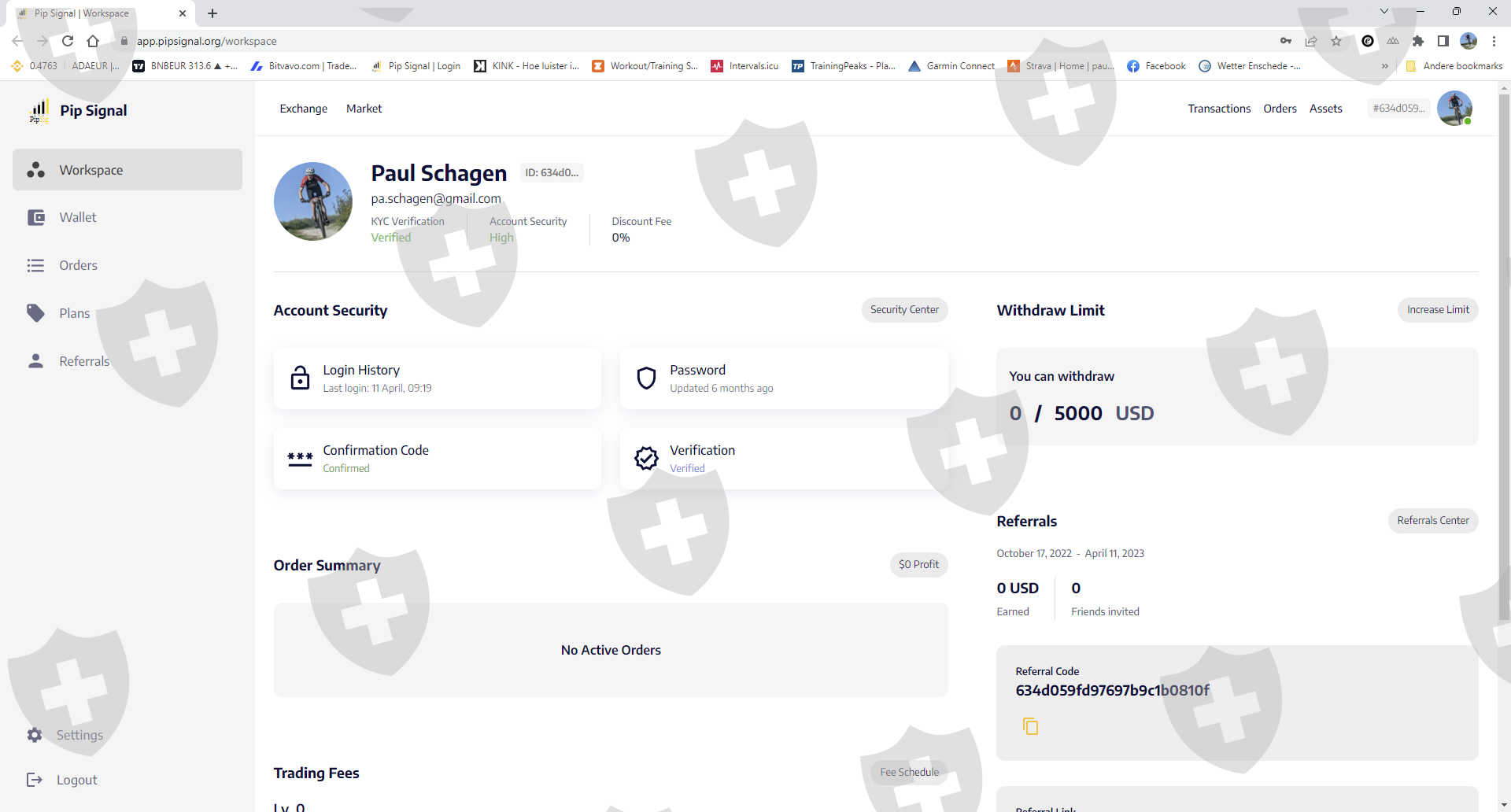This screenshot has height=812, width=1511.
Task: Switch to the Exchange tab
Action: (x=303, y=109)
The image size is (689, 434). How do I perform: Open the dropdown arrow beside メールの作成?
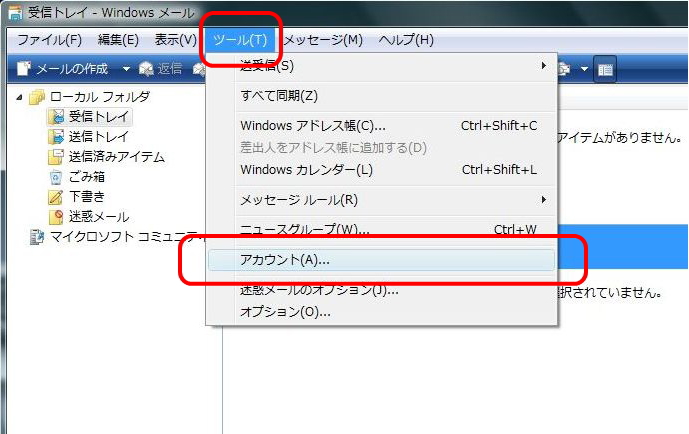pyautogui.click(x=126, y=69)
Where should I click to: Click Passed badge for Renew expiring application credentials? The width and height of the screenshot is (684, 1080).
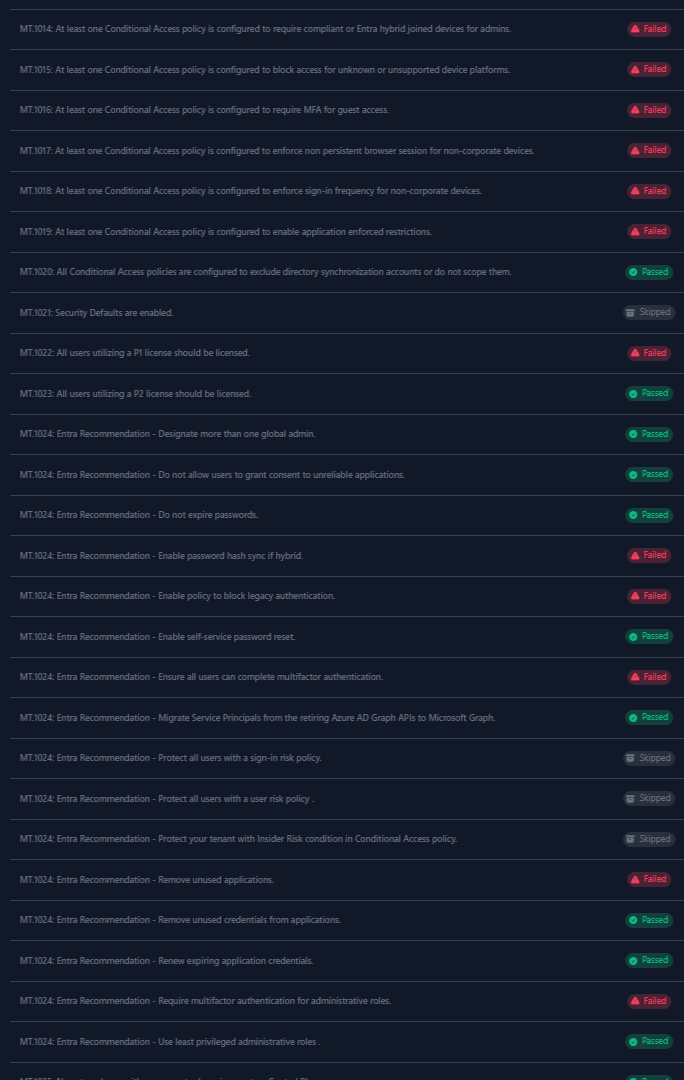click(649, 960)
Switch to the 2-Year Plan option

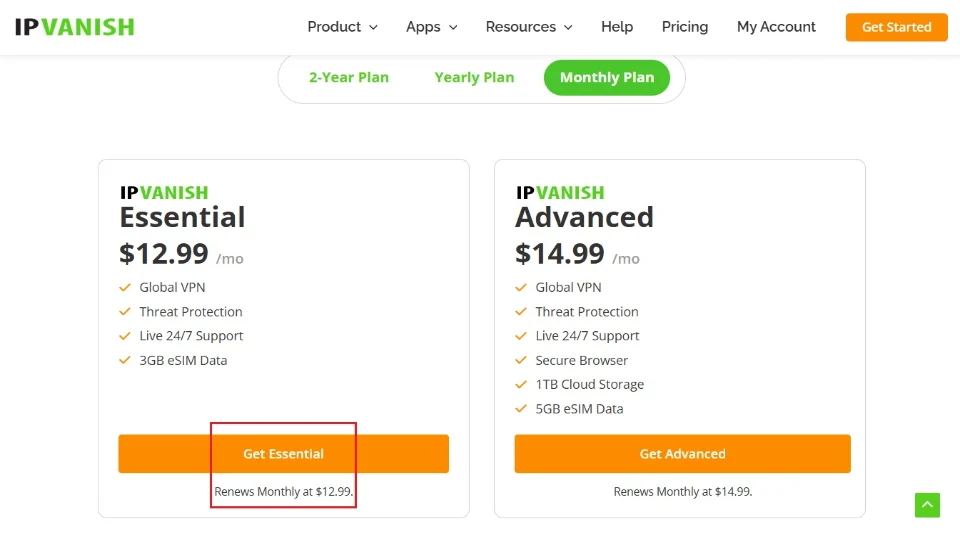point(348,77)
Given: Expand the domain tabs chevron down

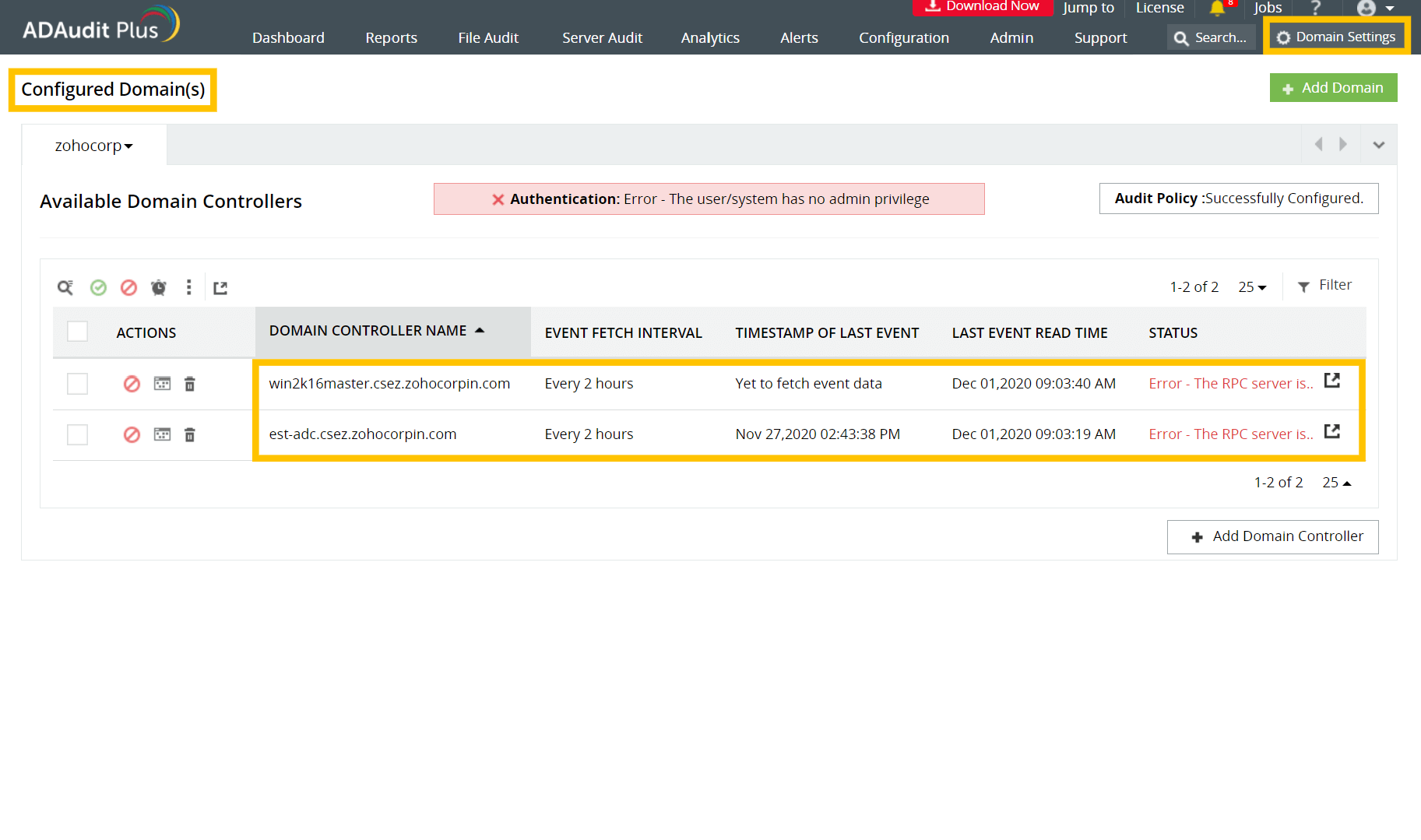Looking at the screenshot, I should coord(1378,145).
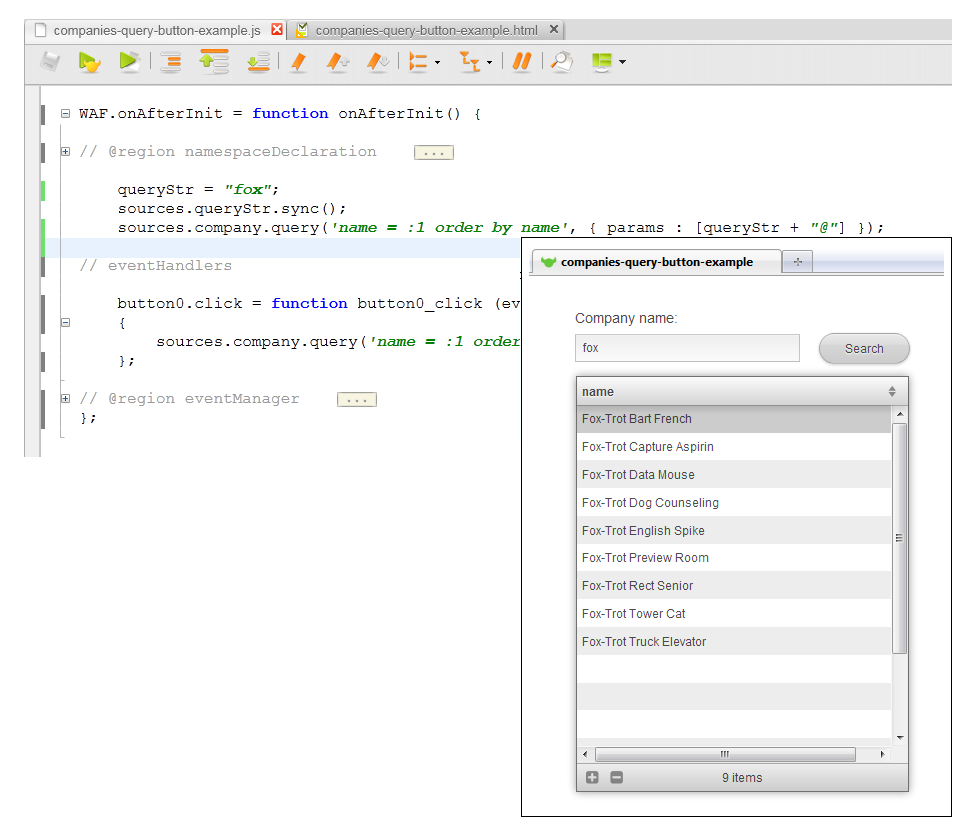Expand the namespaceDeclaration region

66,152
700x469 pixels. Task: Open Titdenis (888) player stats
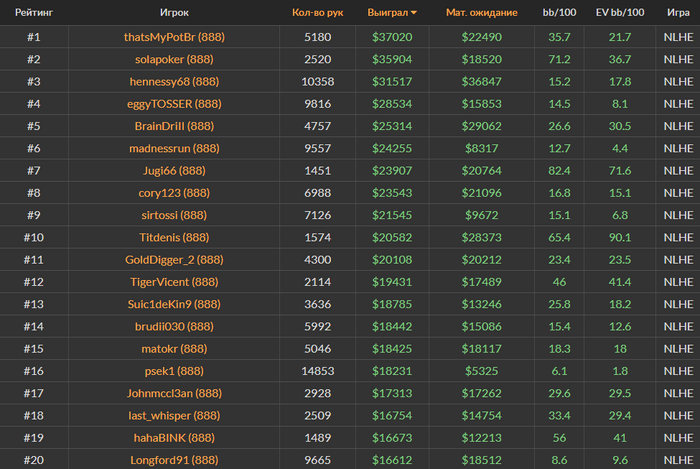(x=174, y=237)
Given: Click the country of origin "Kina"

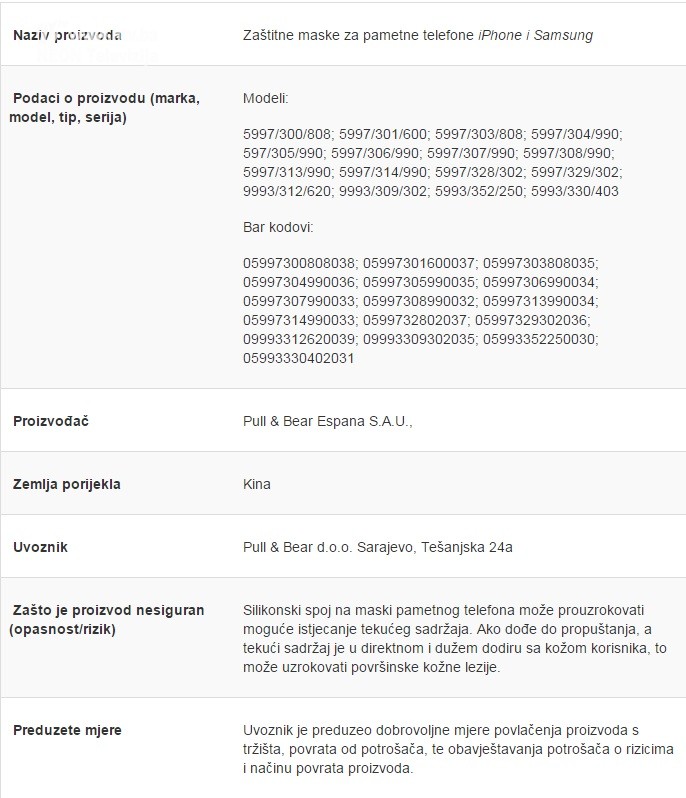Looking at the screenshot, I should pos(257,484).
--- --- ---
** Your task **
Reproduce all of the records above word for word, leaving out the pictures.

** The result **
This screenshot has height=812, width=1511.
Task: Switch to the Exchange tab
Action: (x=303, y=109)
The image size is (689, 434). How do I perform: Open the dropdown arrow beside メールの作成?
pyautogui.click(x=126, y=69)
Where should I click to: Click Passed badge for Renew expiring application credentials? The width and height of the screenshot is (684, 1080).
click(649, 960)
Switch to the 2-Year Plan option

point(348,77)
Given: Expand the domain tabs chevron down

Looking at the screenshot, I should coord(1378,145).
Expand the namespaceDeclaration region

66,152
700x469 pixels. Task: Open Titdenis (888) player stats
(x=174, y=237)
Given: Click the country of origin "Kina"

Looking at the screenshot, I should pos(257,484).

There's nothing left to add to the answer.